─── Exercise data
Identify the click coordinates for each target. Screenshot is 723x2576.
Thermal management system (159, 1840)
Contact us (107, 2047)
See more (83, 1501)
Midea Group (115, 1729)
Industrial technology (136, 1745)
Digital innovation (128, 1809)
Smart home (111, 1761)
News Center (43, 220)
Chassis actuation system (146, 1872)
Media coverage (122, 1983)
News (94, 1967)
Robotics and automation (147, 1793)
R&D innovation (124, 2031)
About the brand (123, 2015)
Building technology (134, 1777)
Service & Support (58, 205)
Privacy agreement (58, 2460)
──────
## [What the task asks]
Return the lines from the one containing "R&D innovation (124, 2031)" through the last line of the records. Include both ends and nothing else.

## [Answer]
R&D innovation (124, 2031)
About the brand (123, 2015)
Building technology (134, 1777)
Service & Support (58, 205)
Privacy agreement (58, 2460)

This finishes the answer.